What is being asked - State how many lines in the entries below include the string "Given", and give nothing beyond that number.

Task inputs -
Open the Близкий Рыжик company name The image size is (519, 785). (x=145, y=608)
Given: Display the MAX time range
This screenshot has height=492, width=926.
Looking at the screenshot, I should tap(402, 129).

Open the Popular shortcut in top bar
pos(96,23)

--

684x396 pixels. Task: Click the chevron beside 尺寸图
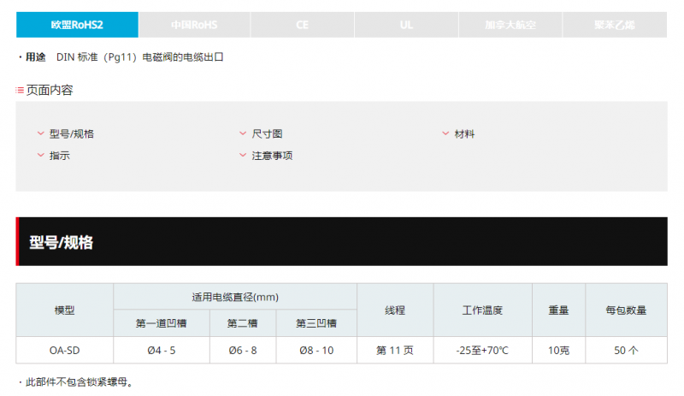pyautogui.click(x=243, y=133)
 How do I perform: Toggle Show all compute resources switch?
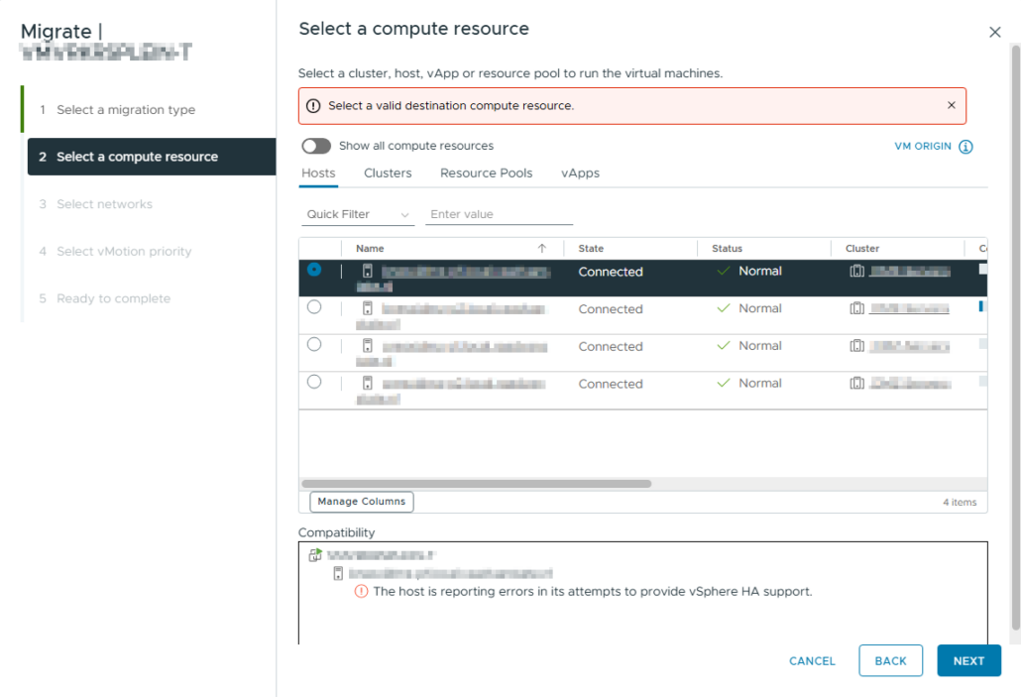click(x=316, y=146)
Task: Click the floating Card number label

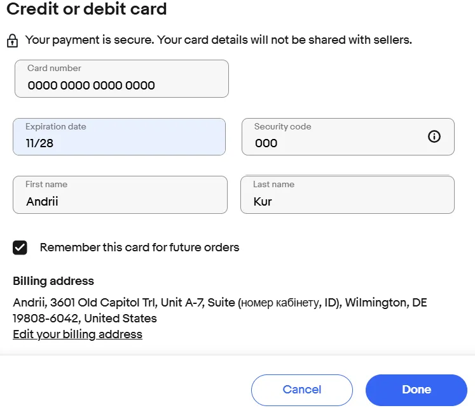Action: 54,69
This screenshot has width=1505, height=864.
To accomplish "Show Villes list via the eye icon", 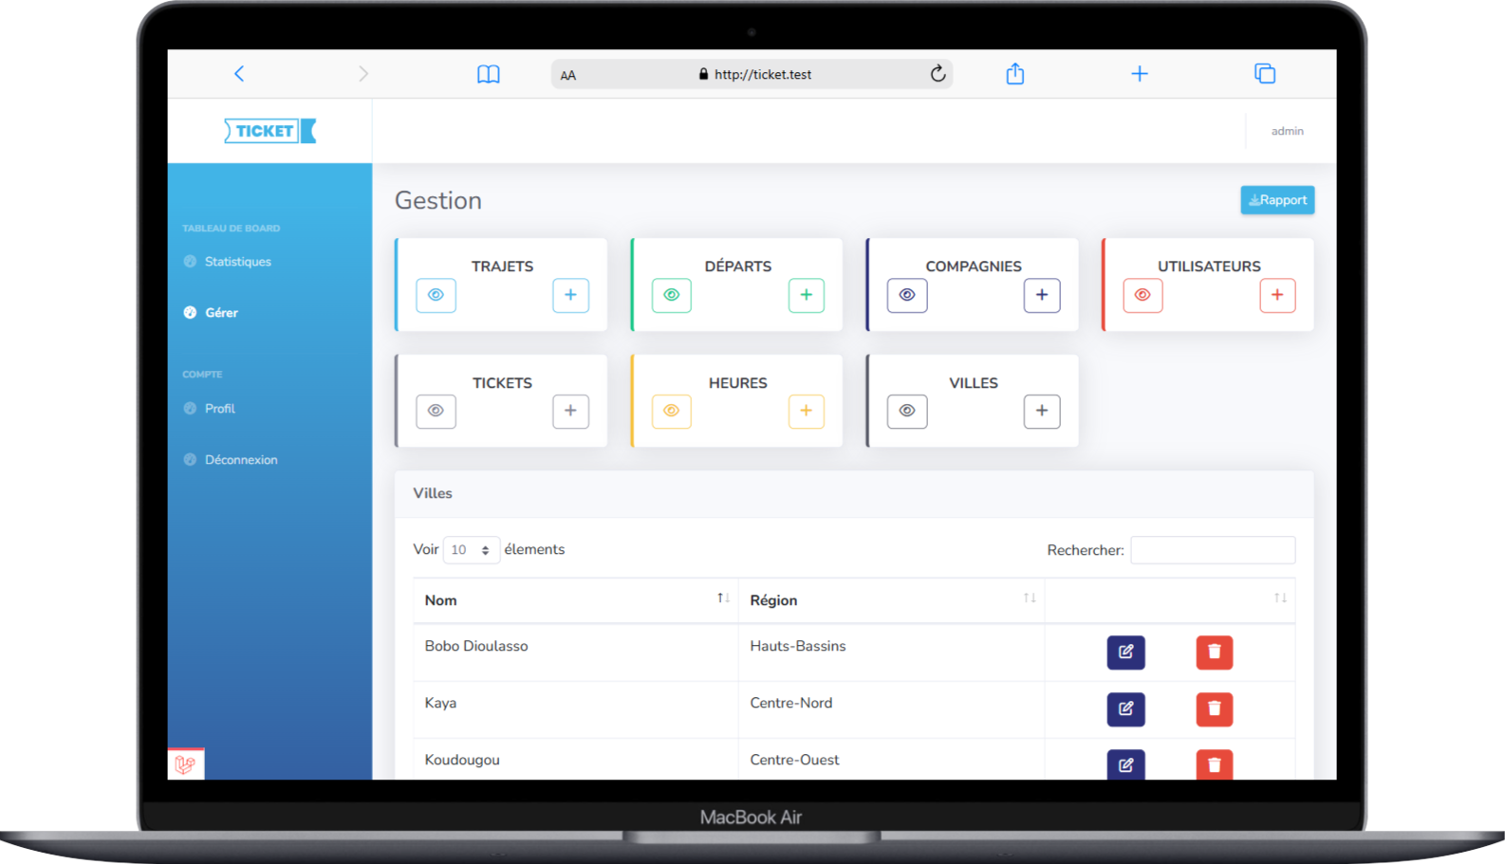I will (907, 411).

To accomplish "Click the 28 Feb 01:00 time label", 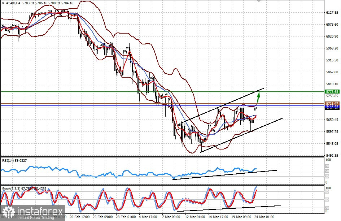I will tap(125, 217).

...

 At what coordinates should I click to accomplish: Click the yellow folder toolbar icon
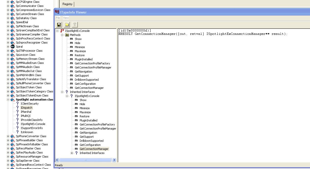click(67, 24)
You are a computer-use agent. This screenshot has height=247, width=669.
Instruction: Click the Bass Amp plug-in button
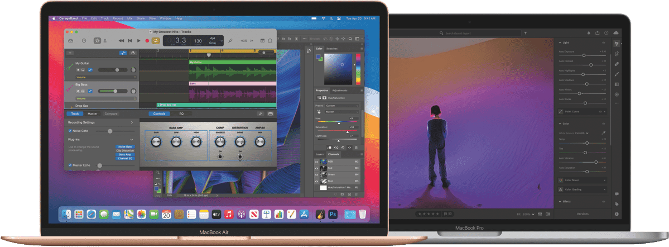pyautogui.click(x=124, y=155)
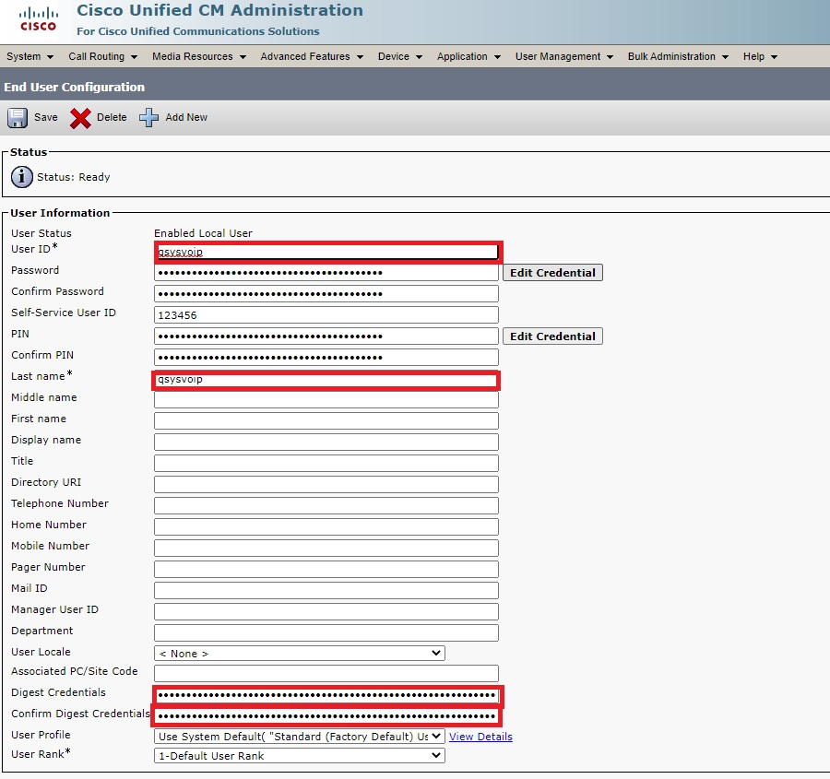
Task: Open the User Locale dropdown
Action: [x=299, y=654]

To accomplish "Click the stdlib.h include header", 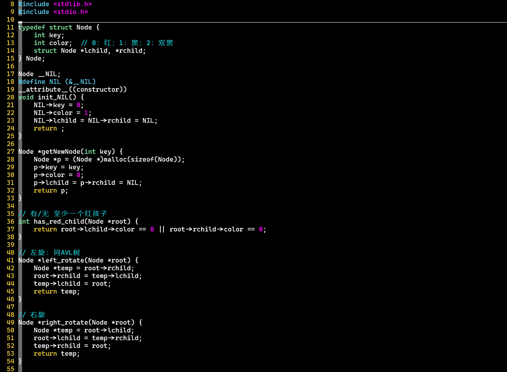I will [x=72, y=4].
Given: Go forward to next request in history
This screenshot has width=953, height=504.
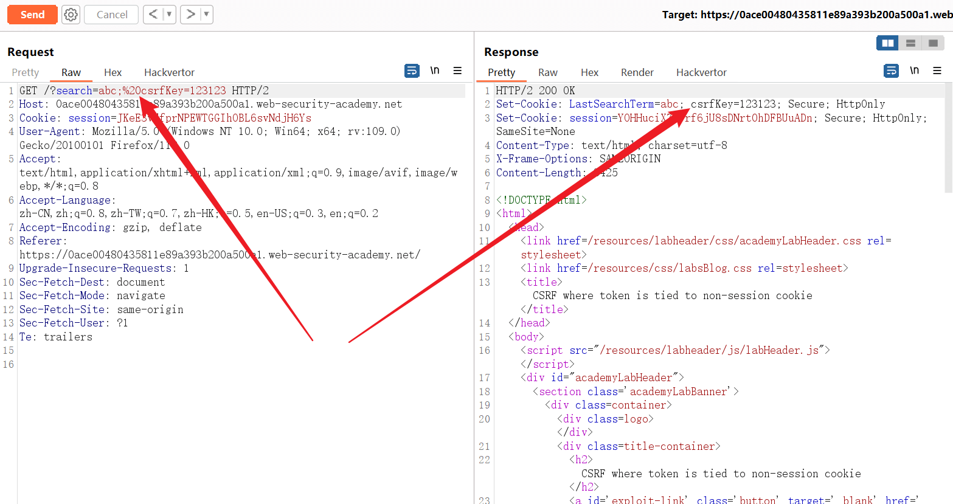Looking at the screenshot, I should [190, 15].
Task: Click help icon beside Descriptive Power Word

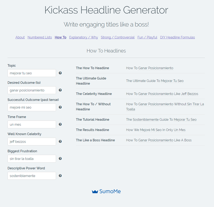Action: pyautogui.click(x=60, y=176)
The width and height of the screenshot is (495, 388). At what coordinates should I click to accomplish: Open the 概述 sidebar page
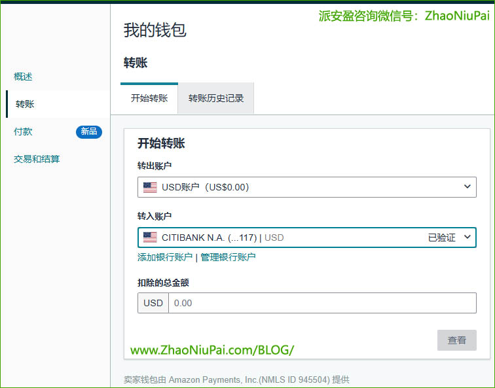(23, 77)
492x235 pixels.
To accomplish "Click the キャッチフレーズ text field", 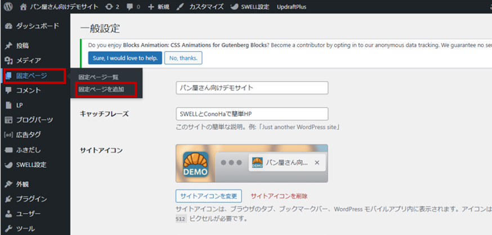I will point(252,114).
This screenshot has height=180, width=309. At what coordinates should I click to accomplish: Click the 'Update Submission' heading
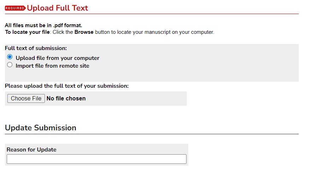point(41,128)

Written response - 2